O médico ortopedista Marcelo André, que realiza cirurgias em Várzea Grande, lembrou que a Rede Cegonha passa a ter prioridade quando instalada dentro do Hospital Pronto Socorro. “É rotina médica que entre uma cirurgia eletiva e um parto ou cesariana, esta tenha prioridade, então quando a rede Cegonha foi transferida para a nova Maternidade Municipal, passamos a ter maiores e melhores condições de atender aqueles que estavam em fila de espera por cirurgias eletivas ortopédicas, que mesmo não sendo de urgência e emergência, provoca desconforto, dores e até mesmo limita a atuação das pessoas”, disse o ortopedista, reconhecendo os avanços conquistados pela saúde em Várzea Grande.

O gestor da Pasta da Saúde destaca ainda que para esta Ação do “Mutirão Ortopédico” contou com o total apoio do prefeito Kalil Baracat, que não mede esforços em fortalecer e avançar ainda mais nas ações de Saúde, consideradas importantes para o bem-estar da população várzea-grandense.

“Ficamos felizes com esse resultado de já termos realizado 216 cirurgias, faltando 145, que já estão programadas, e tem data para finalizar.
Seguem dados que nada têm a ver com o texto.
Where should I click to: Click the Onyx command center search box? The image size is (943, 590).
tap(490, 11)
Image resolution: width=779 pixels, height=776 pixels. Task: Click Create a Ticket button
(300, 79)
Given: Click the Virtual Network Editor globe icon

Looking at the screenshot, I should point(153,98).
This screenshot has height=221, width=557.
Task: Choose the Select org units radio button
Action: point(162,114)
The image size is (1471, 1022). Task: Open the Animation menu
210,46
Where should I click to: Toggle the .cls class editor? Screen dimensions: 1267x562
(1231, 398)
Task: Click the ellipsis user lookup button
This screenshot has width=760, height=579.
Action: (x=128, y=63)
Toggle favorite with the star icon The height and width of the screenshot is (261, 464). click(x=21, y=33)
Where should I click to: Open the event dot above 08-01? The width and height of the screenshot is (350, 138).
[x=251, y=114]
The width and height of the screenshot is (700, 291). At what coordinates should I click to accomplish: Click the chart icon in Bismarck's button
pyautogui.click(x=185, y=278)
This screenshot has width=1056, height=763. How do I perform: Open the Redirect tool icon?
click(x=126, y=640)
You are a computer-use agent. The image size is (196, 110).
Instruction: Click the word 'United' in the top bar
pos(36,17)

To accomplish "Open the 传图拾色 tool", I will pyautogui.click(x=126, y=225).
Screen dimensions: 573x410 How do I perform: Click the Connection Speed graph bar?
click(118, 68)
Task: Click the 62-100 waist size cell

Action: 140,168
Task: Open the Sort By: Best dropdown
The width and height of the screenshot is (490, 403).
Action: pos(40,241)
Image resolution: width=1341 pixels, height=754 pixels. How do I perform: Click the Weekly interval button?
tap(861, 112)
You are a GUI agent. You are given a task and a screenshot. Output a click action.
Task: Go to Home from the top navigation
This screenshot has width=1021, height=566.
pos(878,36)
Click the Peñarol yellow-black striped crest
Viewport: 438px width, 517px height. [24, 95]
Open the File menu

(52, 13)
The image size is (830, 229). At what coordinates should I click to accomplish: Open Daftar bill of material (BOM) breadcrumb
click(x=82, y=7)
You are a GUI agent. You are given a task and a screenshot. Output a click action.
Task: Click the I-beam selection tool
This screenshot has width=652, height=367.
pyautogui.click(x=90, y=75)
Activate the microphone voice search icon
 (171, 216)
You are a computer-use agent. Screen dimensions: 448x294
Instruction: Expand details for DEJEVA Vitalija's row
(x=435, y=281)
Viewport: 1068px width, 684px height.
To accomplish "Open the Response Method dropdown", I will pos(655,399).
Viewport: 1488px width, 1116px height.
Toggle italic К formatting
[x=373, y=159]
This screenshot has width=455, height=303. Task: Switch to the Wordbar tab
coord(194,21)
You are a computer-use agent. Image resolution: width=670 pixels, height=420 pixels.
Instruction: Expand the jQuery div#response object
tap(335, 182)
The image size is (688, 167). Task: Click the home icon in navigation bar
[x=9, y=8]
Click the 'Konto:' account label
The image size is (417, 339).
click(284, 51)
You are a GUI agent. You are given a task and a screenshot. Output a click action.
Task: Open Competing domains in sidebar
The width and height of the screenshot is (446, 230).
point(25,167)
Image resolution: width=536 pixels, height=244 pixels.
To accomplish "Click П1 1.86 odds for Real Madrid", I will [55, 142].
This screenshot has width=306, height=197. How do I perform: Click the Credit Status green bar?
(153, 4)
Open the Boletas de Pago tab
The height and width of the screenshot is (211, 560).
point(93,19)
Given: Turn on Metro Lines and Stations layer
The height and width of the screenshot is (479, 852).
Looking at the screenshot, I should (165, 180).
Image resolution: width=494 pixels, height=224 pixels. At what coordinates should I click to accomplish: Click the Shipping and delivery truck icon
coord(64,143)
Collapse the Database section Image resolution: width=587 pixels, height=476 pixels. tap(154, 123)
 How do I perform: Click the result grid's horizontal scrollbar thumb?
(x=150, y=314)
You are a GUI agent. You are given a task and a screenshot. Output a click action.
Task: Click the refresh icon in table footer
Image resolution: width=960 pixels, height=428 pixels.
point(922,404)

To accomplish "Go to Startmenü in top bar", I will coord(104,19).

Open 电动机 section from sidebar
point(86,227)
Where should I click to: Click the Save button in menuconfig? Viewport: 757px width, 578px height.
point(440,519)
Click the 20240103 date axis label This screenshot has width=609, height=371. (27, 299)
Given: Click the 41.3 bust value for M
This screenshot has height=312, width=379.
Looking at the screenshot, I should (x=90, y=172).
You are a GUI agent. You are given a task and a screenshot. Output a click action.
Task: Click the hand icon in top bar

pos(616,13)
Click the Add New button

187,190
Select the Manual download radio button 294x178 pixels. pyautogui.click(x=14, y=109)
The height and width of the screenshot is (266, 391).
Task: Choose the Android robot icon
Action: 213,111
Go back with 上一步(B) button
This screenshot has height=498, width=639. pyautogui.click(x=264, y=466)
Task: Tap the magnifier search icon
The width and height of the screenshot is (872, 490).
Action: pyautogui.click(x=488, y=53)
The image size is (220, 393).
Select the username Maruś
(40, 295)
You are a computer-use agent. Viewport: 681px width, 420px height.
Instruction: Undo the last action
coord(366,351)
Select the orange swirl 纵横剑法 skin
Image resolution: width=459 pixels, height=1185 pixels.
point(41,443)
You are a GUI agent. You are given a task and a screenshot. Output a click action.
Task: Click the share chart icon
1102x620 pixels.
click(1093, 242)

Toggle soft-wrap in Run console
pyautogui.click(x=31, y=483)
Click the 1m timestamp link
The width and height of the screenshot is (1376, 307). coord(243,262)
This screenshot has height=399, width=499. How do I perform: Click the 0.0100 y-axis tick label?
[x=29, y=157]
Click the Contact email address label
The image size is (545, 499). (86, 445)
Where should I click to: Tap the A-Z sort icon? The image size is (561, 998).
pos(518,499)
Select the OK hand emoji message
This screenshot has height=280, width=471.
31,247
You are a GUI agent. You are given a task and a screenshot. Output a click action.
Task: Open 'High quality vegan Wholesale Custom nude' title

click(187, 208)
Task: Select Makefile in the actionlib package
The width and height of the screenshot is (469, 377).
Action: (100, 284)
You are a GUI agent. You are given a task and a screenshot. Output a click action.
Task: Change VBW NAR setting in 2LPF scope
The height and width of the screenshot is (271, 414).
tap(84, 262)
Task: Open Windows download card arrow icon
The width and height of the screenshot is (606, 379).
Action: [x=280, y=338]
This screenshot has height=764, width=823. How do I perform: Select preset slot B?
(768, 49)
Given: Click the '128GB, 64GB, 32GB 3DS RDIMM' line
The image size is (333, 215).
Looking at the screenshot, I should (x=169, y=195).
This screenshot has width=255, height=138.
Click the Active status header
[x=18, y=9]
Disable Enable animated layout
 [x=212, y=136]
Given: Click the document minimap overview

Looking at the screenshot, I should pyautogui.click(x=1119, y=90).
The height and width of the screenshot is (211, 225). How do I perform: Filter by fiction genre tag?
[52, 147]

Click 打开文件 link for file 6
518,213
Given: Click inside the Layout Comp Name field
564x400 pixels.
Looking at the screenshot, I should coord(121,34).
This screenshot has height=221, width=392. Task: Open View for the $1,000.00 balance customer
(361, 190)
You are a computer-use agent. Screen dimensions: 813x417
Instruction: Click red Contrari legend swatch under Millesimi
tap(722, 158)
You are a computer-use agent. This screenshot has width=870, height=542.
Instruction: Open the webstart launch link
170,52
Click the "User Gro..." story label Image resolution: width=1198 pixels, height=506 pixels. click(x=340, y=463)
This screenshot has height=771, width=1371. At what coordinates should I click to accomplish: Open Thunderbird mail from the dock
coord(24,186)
Uma boa ação para a Rede SUS do município, uma vez que a unidade continua exercendo o papel estratégico de atuação, tendo sua missão articulada com toda a Rede Estadual de Saúde”, ressaltou, lembrando que não só são os várzea-grandenses que estão sendo atendidos e sim os pacientes da Rede SUS da baixada cuiabana, que deram entrada na unidade hospitalar.